The next night, the door to my room cracks opens. The two big boys slip in and close the door behind them. All four young boys turn to look at them. The crew cuts put their index fingers to their mouths and stare at three of the scared boys. The three turn their heads away and pull the sheets over their heads. They turn to me. One rips the blanket and sheet off and jumps on my back, pinning my arms to the bed, while the other grabs my legs tugging my lower body off the bed. They smell of beer and manure.  I try to scream, but the first boy pushes my face into the mattress. The second boy pulls down my pajama pants and spreads my legs. “Nice ass,” he says, “just like a girl’s. Now you are going to be a girl.” He steps between my legs and forces his erect penis into my rectum. It hurts, but I can’t yell. All I can do is twist and shake. “Good,” the rapist declares, “I like it when the pig wriggles.”  Pumping furiously, Two finally stops and pulls his penis out. Number one leans down over my back and whispers in my ear, “Tomorrow night is my turn,” and lets me go. As they open the door and sneak out. Number One, warns me, “if you squeal on us, we will hurt you bad.”


The rapes went on for several months. Not every night; but every night I lived in terror, until my father came and took me away. I never said anything to anyone. My father never knew; nor did my stepmother. As the years went by I hated my parents for allowing this to happen to me, and my grandparents for causing this to happen, and an uncaring society. The anger stayed; the memory faded. Sex I saw as an ugly experience. Society, I believed, was corrupt and full of liars. Alcohol was a way of avoiding conscious feeling. I went to Yale and found many others who masked their emotions in booze. I disliked myself and most of the arrogant and privileged students. In my junior year I attempted suicide. I left the prestigious university, spent a year away, where I grew up and able to see the good in life instead of seeing only the bad.  Coming back to Yale, I finally experienced the wonderful aspects of the university — the intellectual challenges, the  cultural exposure, and the students, who were creative, not all full of themselves, and didn’t all aspire to be inducted into the elite that separated themselves in the tombs of secret societies.


I stopped drinking, not because I had insight into its destructive results, but because I witnessed my stepmother become a disabled alcoholic.  I discovered another way to avoid reality.

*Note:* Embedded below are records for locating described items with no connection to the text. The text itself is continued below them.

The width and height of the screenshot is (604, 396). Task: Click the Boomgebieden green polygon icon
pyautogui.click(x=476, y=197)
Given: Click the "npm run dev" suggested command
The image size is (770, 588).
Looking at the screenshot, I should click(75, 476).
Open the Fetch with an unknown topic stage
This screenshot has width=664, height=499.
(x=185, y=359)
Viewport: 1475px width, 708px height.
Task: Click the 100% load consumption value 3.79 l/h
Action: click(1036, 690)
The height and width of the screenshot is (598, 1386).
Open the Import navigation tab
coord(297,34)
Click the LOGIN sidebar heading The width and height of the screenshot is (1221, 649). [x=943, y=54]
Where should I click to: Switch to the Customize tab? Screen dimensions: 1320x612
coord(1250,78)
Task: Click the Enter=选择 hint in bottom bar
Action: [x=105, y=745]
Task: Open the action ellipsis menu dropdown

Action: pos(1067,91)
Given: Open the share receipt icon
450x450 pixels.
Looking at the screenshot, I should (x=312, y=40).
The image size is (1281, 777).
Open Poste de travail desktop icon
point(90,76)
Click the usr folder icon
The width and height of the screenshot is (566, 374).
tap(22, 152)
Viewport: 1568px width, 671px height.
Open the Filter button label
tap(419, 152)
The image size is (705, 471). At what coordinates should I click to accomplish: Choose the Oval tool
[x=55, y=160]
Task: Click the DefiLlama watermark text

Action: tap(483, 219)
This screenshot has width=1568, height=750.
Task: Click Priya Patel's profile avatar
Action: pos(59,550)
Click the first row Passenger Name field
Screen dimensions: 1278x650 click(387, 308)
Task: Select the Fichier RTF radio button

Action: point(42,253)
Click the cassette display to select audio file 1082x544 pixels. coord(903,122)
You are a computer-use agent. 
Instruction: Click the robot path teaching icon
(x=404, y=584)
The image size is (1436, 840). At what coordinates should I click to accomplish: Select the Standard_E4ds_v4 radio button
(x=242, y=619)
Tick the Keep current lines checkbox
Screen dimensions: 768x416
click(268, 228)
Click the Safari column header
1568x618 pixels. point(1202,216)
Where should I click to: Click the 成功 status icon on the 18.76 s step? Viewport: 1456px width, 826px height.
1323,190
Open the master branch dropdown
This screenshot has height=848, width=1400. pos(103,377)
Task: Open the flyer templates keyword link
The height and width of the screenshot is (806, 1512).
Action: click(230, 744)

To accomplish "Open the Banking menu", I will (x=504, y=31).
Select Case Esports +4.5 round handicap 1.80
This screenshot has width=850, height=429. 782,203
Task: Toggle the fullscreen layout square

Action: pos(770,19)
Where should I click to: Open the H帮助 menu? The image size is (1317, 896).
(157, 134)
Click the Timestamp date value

I became a pot head and a cocaine junkie. After a stint at the Betty Ford Center and the time up in the San Francisco, when the realization occurred that I had been sexually assaulted, I began to heal. Restoration took a long time. It began after I stepped off the trolley, and staggered up the mound of Alamo Square. Sitting on a bench looking out over the city of San Francisco, I wept for hours as I recalled the room of the rapes, how I had gotten there, and the terror I had felt. My delayed return to the halfway house that day got me into a lot of trouble. This catharsis was the first event that lead to my eventual ejection from the halfway house.


Many relapses occurred after I was thrown out.  I thought I was doomed in the negative hateful mental place I inhabited. Only later did I realize that my recovery required allowing horrid memories to surface, accepting their reality, and forgiving myself.  I finally become free of most of the resentments and all of the resultant addictions that were ruining my life. I still seethe with anger sometimes, especially when I see women and men who have been victims of unthinking egoism that makes it OK to abuse others. “Boys will be boys,” isn’t an adequate excuse for demeaning others because you are rich, white, and bright. The Forgotten F * * kers do not get a free pass for bad behavior. They need to express the truth, to accept their weaknesses as part of abused humanity, to accept their responsibility for abusing other people, and to forgive themselves. Then I will forgive them, as I have forgiven myself for my failures to be decent.